I have been asked many times in the past few days about my thoughts on the uprisings in Egypt and Libya. In short, the issue is not solely political, but theological as well. Since this blog is not about politics, I will take the road less traveled. What exactly is the Muslim’s view of Muhammad that causes such visceral reactions?
Muslims complain that Christians believe in and worship “a man.” Closer examination of how Muslims treat Muhammad offers yet another bizarre twist when comparing Islam and Christianity. While Muslims technically do not worship Muhammad, in many ways their actions tell a much different tale. Everything from the Islamic creed, to how Muslims behave in everyday life, to the Qur’an itself appears a lot like Muhammad worship.
In this first of a four part series on the worship of Muhammad, consider the shahada, the Muslim creed. To become a Muslim, a person must recite the shahada in Arabic. Roughly translated, the shahada is as follows,
“I bear witness that there is no god but Allah, and I bear witness that Mohammad is the messenger of Allah”
Notice that this is a two part testimony. Of course Muslims believe that there is no god but Allah, but look at the rest of the shahada. Part two of the Muslim creed is that you must also believe that Muhammad brought the message of Allah.
Consider these words within a Muslim tract discussing the shahada,
“The second part of the Shahada means that Prophet Mohammad (PBUH) is the servant and chosen messenger of Allah. No one must have two opinions about this matter.” [i]
From the Muslim perspective, a person who believes in the concept of God without believing that Muhammad brought “the” message is not a Muslim. In other words, believing in Allah is not enough to be called a Muslim. A Muslim must also believe that Muhammad is Allah’s messenger. So what was that message? One part of it is that Muhammad’s actions are to be followed as closely as possible (Qur’an 33:21). This means, by corollary, Islam requires belief “in a man.” Some readers may think this an overextension of Islamic doctrine. Yet consider what the Qur’an itself has to say on the issue of belief,
[49.15] The believers are only those who believe in Allah and His Apostle then they doubt not and struggle hard with their wealth and their lives in the way of Allah; they are the truthful ones.
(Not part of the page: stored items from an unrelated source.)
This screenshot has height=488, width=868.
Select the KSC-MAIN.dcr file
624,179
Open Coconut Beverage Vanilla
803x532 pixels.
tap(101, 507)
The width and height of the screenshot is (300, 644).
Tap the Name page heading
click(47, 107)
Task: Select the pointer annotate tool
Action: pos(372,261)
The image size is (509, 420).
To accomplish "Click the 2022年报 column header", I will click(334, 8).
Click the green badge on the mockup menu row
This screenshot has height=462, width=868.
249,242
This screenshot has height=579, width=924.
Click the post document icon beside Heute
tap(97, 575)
Muslims must believe both in Allah as well as Muhammad, his apostle. It is true that the way in which Muslims are to believe in Muhammad is very different than the way a Christian is commanded to believe in Jesus. However, Christians are not required to state a creed that they believe that Isaiah and Haggai are prophets in order to be a Christian. Of course, we do believe they are prophets, but stating it isn’t part of any Christian confession. In contrast, if a Muslim does not believe in Muhammad, he is not a Muslim and cannot go to paradise, thus making the religion of Islam oddly coupled to a man. Not only is the belief in Muhammad as the messenger stressed from the positive standpoint as referenced in the previously cited passage of the Qur’an, but unbelief in Muhammad is stressed from the negative standpoint in many passages as well. Hellfire is guaranteed for those who do not believe in and obey both Allah AND his apostle.
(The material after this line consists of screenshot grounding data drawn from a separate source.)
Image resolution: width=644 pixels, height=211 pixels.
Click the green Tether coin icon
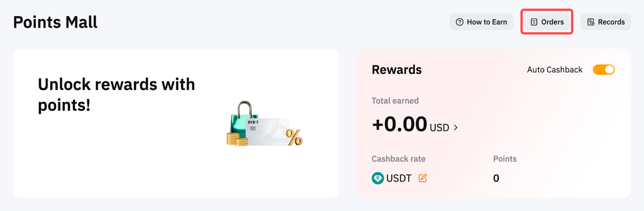pyautogui.click(x=378, y=178)
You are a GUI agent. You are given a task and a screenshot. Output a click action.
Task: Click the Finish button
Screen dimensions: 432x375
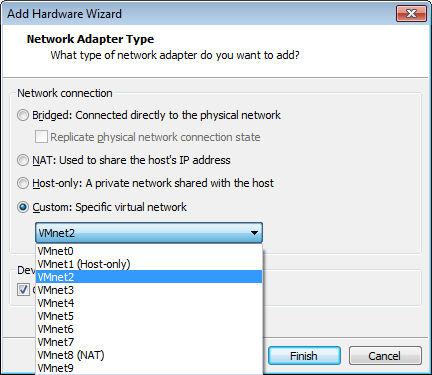[x=304, y=356]
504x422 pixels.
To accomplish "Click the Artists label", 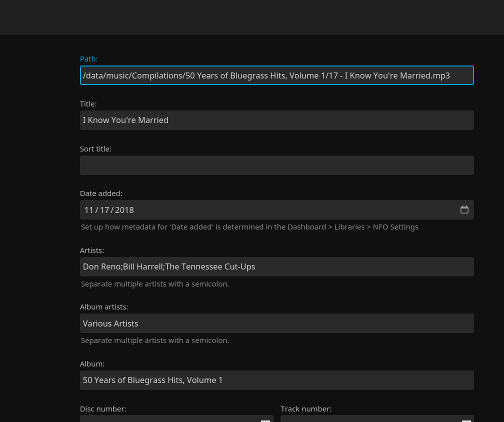I will (x=92, y=250).
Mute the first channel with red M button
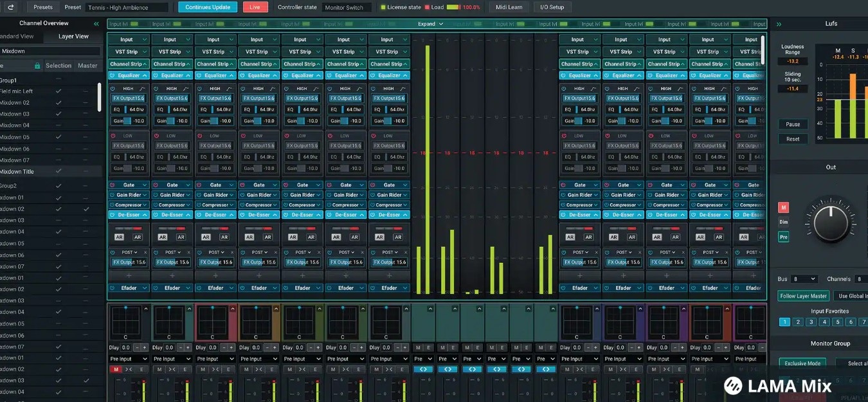The width and height of the screenshot is (868, 402). coord(116,369)

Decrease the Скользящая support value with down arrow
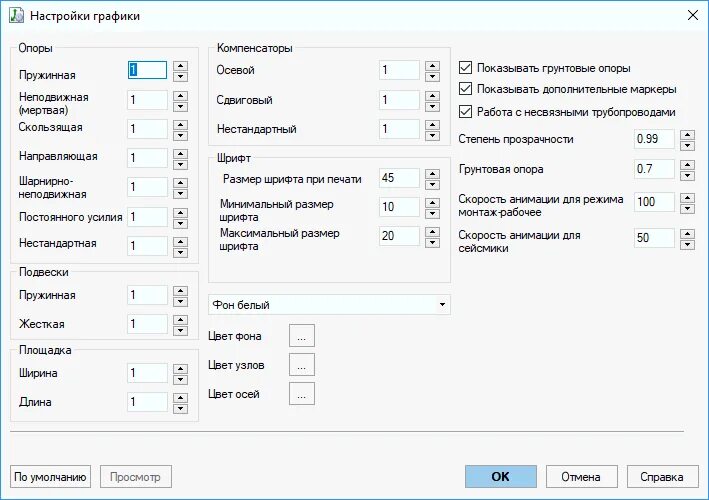click(180, 136)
[4.14] And whoever disobeys Allah and His Apostle and goes beyond His limits, He will cause him to enter fire to abide in it, and he shall have an abasing chastisement.
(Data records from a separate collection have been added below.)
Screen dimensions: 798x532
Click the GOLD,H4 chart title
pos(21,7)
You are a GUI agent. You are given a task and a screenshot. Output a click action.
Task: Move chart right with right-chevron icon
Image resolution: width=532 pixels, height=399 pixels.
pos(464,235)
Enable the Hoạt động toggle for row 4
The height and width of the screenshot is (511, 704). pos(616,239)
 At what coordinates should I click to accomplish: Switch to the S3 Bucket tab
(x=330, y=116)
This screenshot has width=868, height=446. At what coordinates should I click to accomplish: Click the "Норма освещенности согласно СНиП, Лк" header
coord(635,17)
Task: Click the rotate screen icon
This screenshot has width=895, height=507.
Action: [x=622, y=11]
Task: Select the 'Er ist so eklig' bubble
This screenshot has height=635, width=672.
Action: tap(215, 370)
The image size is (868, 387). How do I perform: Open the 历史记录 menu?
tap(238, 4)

The instructions Muslims receive on how to lead their lives result in worship of Muhammad in every way but name only. To understand this, we must recognize that Islamic doctrine is such that belief in God alone gives Muslims no rules for life. The Qur’an gives some instructions, but in a vacuum it doesn’t have nearly enough detail to allow for a workable system to live out faith. A devout Muslim therefore must look to Muhammad, whose life is the only one believed to be of sufficient record to be followed as the premier example. This is becoming obvious even to Muslims, and when a Muslim dares state it, he may be branded heretical. This next quote is from such an accused Muslim, Anna Jordan. Please remember this is not some Christian author discussing perceptions of Muslims; this is a Muslim describing the state of her own religion.
While they have adamantly insisted they do not deify Mohammed, they have sought to supplement God’s word by looking for guidance in the words and actions of Mohammed, thereby elevating the prophet to a status never ordained by God. [ii]
For a religion which stresses not believing in “a man,” it seems strange that the creed of initiation must include him and that the holy book requires obedience to him. Muslims are inadvertently doing exactly what they loudly proclaim must not be done. In the next part of this series, the Qur’an will be examined in more detail as to how it equates Allah and Muhammad in some rather compromising comparisons.